DERBYSHIRE, U.K. — A woman paramedic has been accused of refusing to help a dying mother — because she was afraid to go into a pub alone.

Melissa Procter-Blain, 32, collapsed and died after suffering a heart attack.

Family and friends claim she was failed by the lone paramedic who they say refused to enter the Crown pub in Spondon, Derbyshire, because she said she felt intimidated.

They also claim that once the woman paramedic had been persuaded to go into the bar, she then refused to try to resuscitate the mother-of-three on her own.

One of the pub’s customers had to try and give life-saving help until other paramedics arrived.

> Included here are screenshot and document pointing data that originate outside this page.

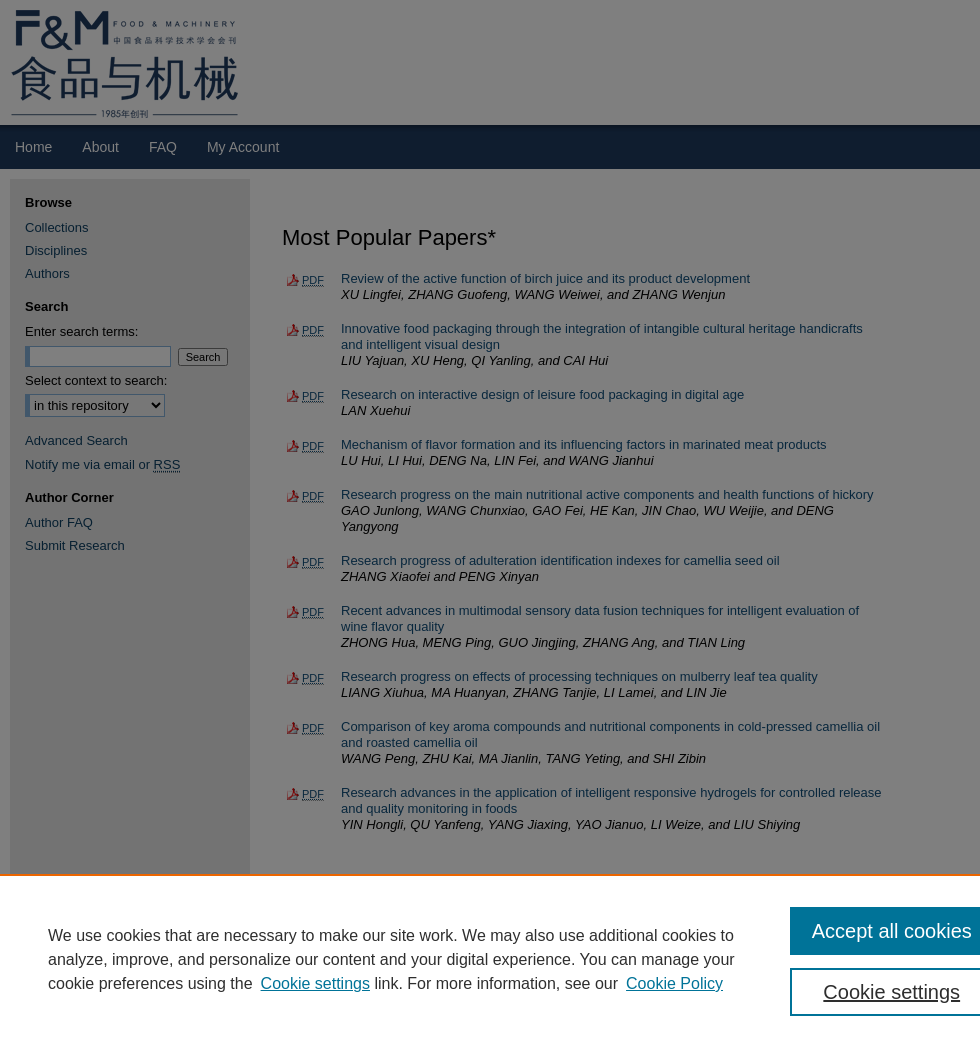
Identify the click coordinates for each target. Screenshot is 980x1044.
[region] (490, 959)
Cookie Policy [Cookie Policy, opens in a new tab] (674, 983)
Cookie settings (315, 983)
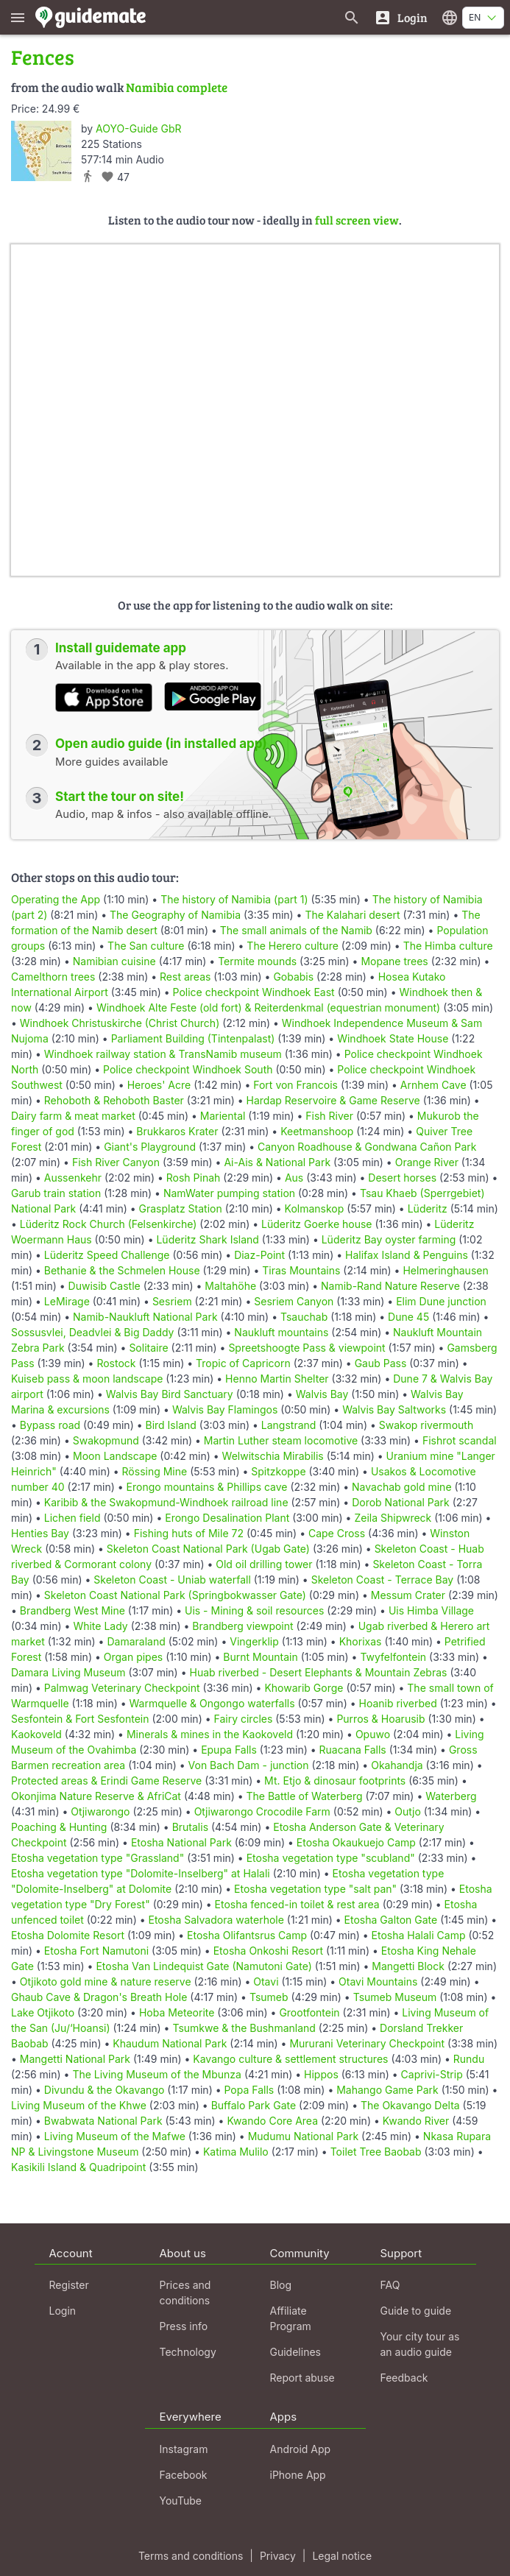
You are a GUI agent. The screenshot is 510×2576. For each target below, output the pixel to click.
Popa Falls (249, 2089)
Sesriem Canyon (293, 1301)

Yesterday pub landlady Michelle Doherty, 34, who wants the paramedic disciplined, said: “We were waiting outside for the ambulance and saw the paramedic had parked down the road.

“A lad ran to tell her she was in the wrong place. He came back and said she wouldn’t come in, so my partner went to talk to her.

“She told him she wasn’t authorised to go into a pub alone and she would only come in if he could guarantee her safety.”

A friend of the victim claimed that when the paramedic entered the pub she looked at stricken Miss Procter-Blain, who was foaming at the mouth, and said she was not authorised to carry out CPR resuscitation on her own.

Customer Leanne Dono said: “I was talking to the 999 lady and she said I had to count Melissa’s breaths. I counted one, then there was a long gap, then I counted another. By the time I got to the fifth breath, her face had turned grey and there was foam coming out of her mouth. I told the lady on the phone I thought she was dead.

“That was when the paramedic came. I told her that the 999 lady was saying she should try to resuscitate Melissa but she said she couldn’t on her own, so my boyfriend Scott started doing CPR instead.

“It was horrible. Everyone was standing around and crying, but it wasn’t threatening. Everyone was just really upset.”

Miss Proctor-Blain, from Spondon, was dead on arrival at Derby Royal Infirmary on July 11.

East Midlands Ambulance Service logged the emergency call as category A — potentially immediately life-threatening.

Two vehicles were dispatched, a fast response car which arrived in six minutes and an ambulance which arrived in 10 minutes. A spokesman said the paramedic, on her own in the fast response car, took the life-saving kit from her vehicle into the pub but had described the atmosphere as tense and intimidating.

Miss Proctor-Blain’s stepfather John Page, who was with her when she died, said: “I had to stand there and watch the lights go out of my daughter’s eyes while this woman just stood there are refused to treat her.”

An Ambulance Service spokesman said it had launched an investigation immediately after receiving Mr Page’s complaint letter in July. He said: “Once we have completed our investigations, we will notify Mr and Mrs Page of the outcome.”

Miss Procter-Blain’s three children, aged 14, nine and four, are being cared for by John and her mother Diane.